Leadership Lessons from Newton's Cradle

You probably have seen Newton's Cradle in science class, and perhaps you have one at home, too.  Pull the ball at one end, let go and let it strike the next ball, and lo and behold the ball at the opposite end swings out.  Pull two balls, and two balls swing out.
Whether you’ve heard of them or not, two gurus from the early twentieth century still dominate management thinking and practice — to our detriment. It has been more than 100 years since Frederick Taylor, an American engineer working in the steel business, published his seminal work on the principles of scientific management. And it has been more than 80 years since Elton Mayo, an Australian-born Harvard academic, produced his pioneering studies on human relations in the workplace. Yet managers continue to follow Taylor’s “hard” approach — creating new structures, processes, and systems — when they need to address a management challenge. Hence, the introduction of, say, a risk management team or a compliance unit or an innovation czar. And when managers need to boost morale and get people to work better together, they still follow Mayo’s “soft” approach — launching people initiatives such as off-site retreats, affiliation events, or even lunchtime yoga classes. If these approaches made sense in the first half of the twentieth century (and that’s open to question), they make no sense today. Indeed, if anything, their continued use is making things worse.
Reference: Stop Trying to Control People or Make Them Happy.
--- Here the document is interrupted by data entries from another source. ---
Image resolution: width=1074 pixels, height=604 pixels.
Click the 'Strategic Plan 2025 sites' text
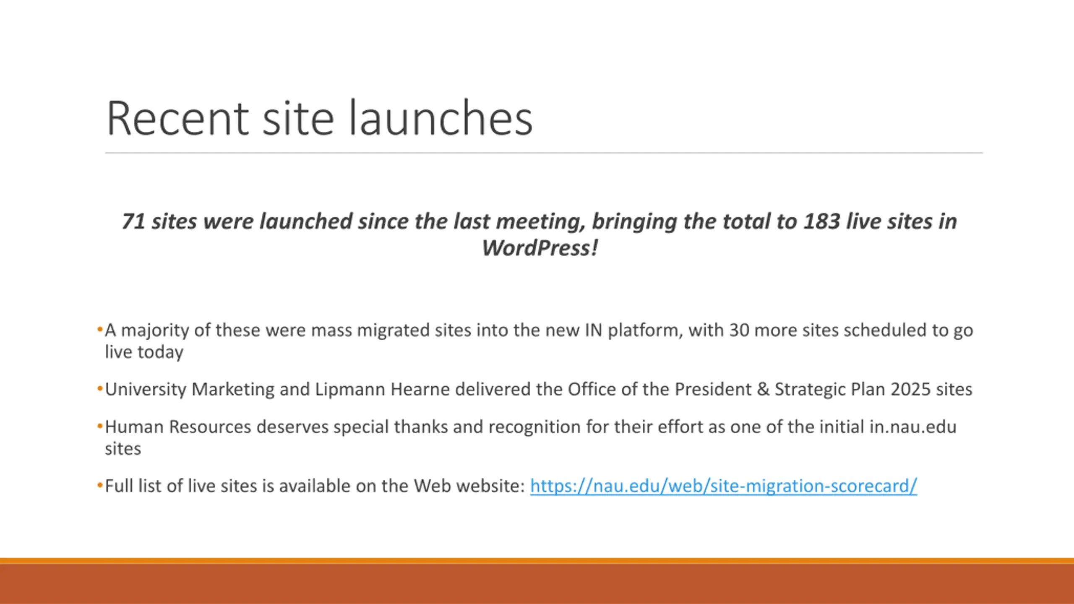point(873,389)
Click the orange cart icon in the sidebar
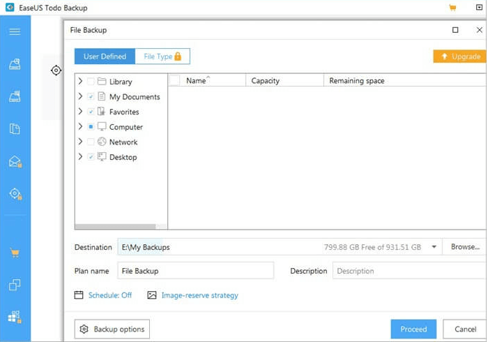Viewport: 488px width, 342px height. pos(15,253)
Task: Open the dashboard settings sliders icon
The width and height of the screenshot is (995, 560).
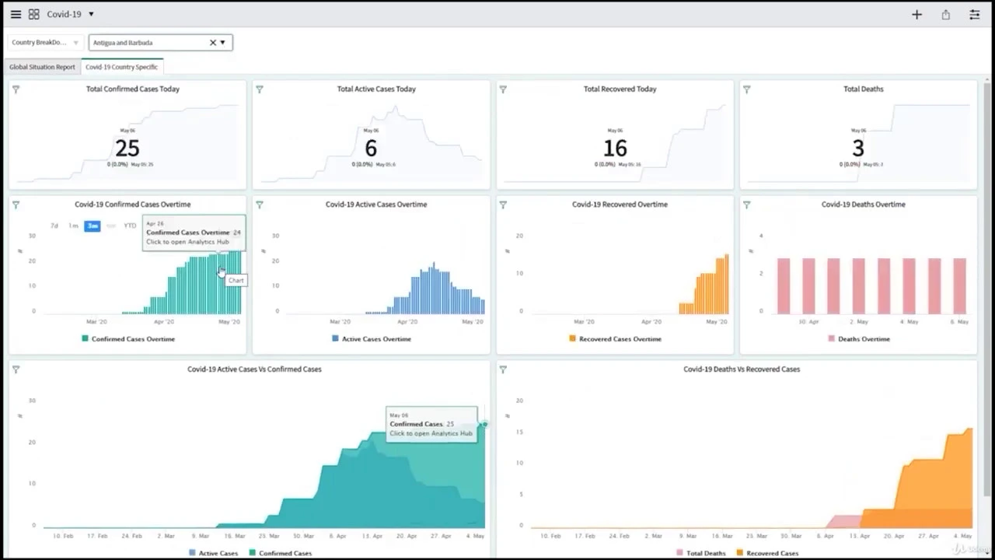Action: point(974,14)
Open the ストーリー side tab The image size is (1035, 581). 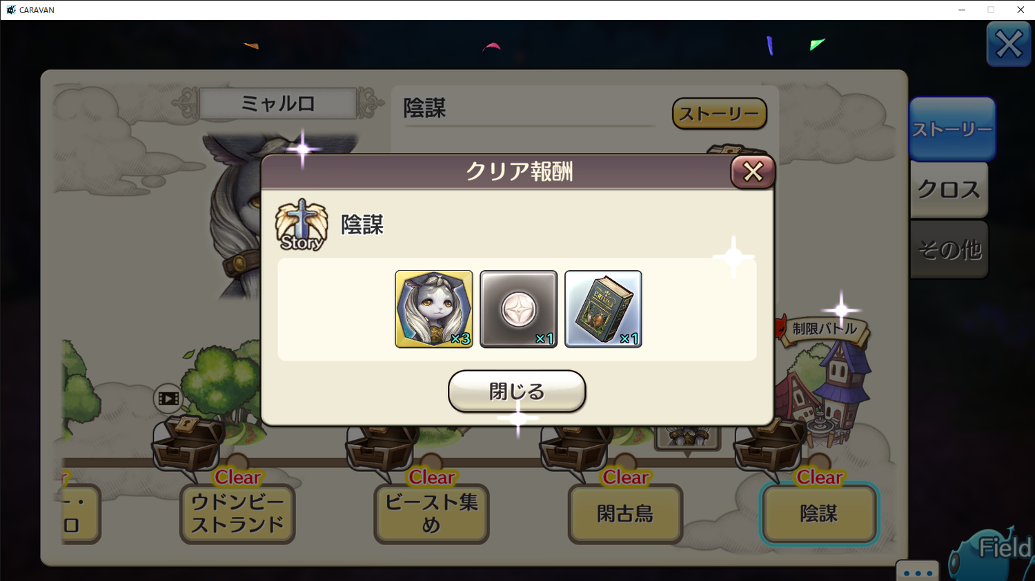952,129

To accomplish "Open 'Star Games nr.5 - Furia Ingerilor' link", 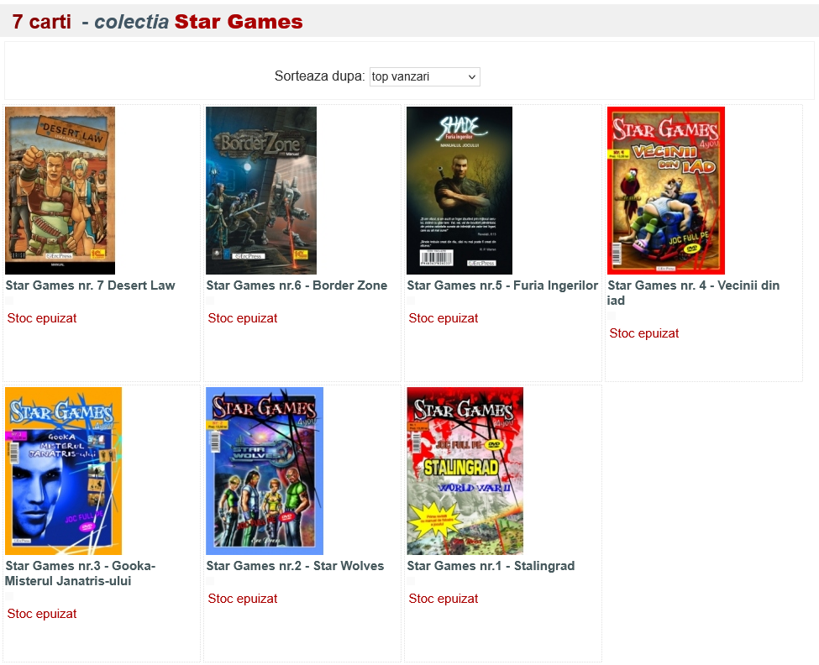I will click(x=502, y=285).
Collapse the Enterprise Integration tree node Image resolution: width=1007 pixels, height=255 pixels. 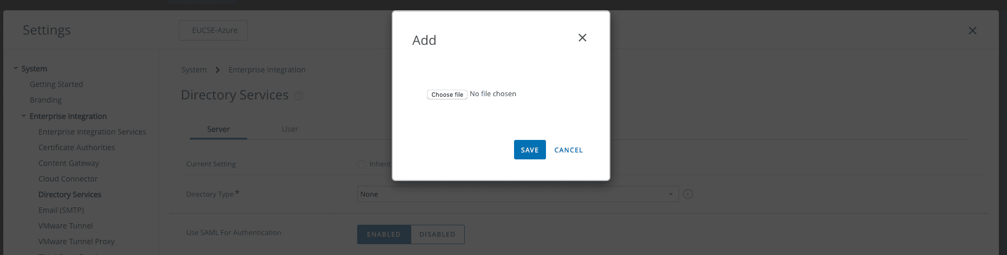click(24, 116)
What Yves Morieux and Peter Tollman, from The Boston Consulting Group, speak to is a veritable pendulum swing à la Newton's Cradle.
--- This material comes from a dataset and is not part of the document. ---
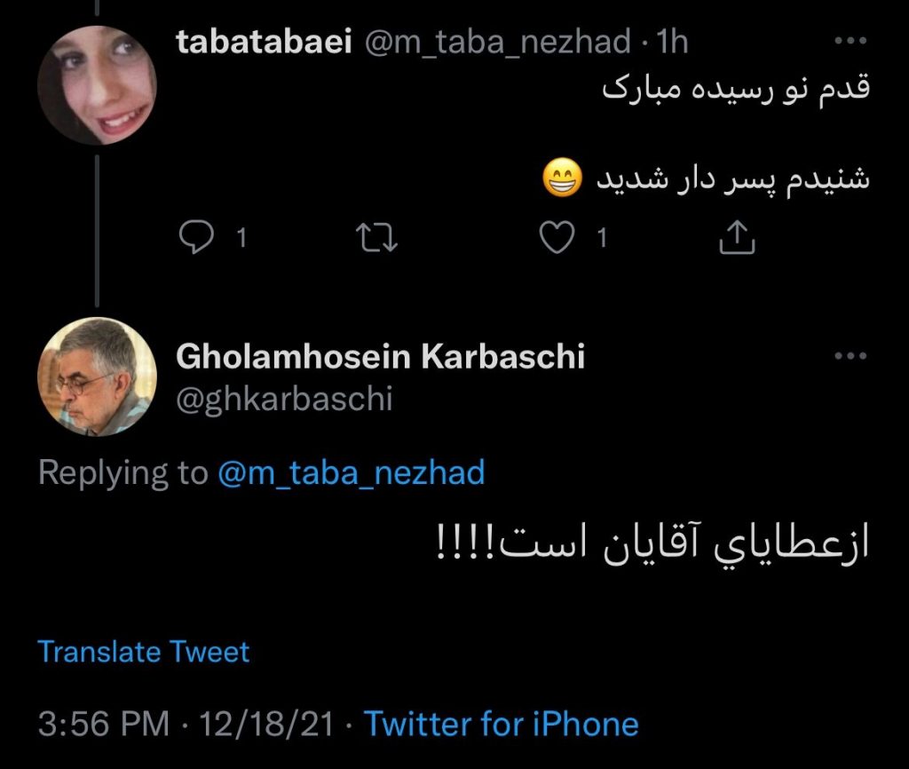This screenshot has width=909, height=769.
Task: Open @m_taba_nezhad mention in Replying to line
Action: coord(352,472)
One company set up programs, launched initiatives, and even underwent a reorganization.  Whether it was a sales academy or a business restructuring, project leaders imposed an idea on people and then, quizzically, sought to engage and motivate them on the idea.  

One manager, bereft of ideas in general, occasionally suggested lunch outings and fun retreats.  The idea was to make the people feel better about working there and hitting targets.
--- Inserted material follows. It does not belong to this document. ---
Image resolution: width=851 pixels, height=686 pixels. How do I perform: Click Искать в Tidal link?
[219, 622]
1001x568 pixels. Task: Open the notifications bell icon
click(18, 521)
Oddly enough, on both counts, people were the forgotten figures.  Moreover, there was insufficient examination (analytic) and reflection (intuitive) on the actual factors, issues or causes that gave rise to people's frank dissatisfaction and under-performance.  It is an organizational crime, I argue, for any leader to coax cash out the budget for an initiative that is fundamentally off or flawed from the get-go.  It is a crime when that leader is unusually persuasive or aggressive, and can get people to comply.

Things can prevent the sort of examination and reflection necessary.  For the company, it was ineptitude.  Senior managers simply didn't know how to relate to people, inquire about their issues, and work at resolving them.  For the manager, it was abusiveness.  He was a hostile, self-absorbed sort, who had tin ears for more nuanced, unspoken issues among people in the office.

In each case, there were attempts at Frederick Taylor and Elton Mayo efforts, so their Newton's Cradle swung like pendulums from one end to the other.  People were simply balls in the middle that absorbed the force, then transmitted it, but never really went anywhere.

Newton's Cradle

I scoff at simplistic advice, in the way that Morieux and Tollman set out to do and announce explicitly in the title of their book.  Be that as it may, I appreciate their first rule: that of understanding people as best as possible.

If you are the CEO, efforts begin with your (i.e., the organizational) end in mind.  Purpose or aim is the guidepost for how to look at factors, issues and causes.  People are an inevitability in any organization, so they must be engaged and motivated, not as a matter of consequence, but as an agent of change and resolution.  Understand them in the truest, deepest possible way.

Thank you for reading, and let me know what you think!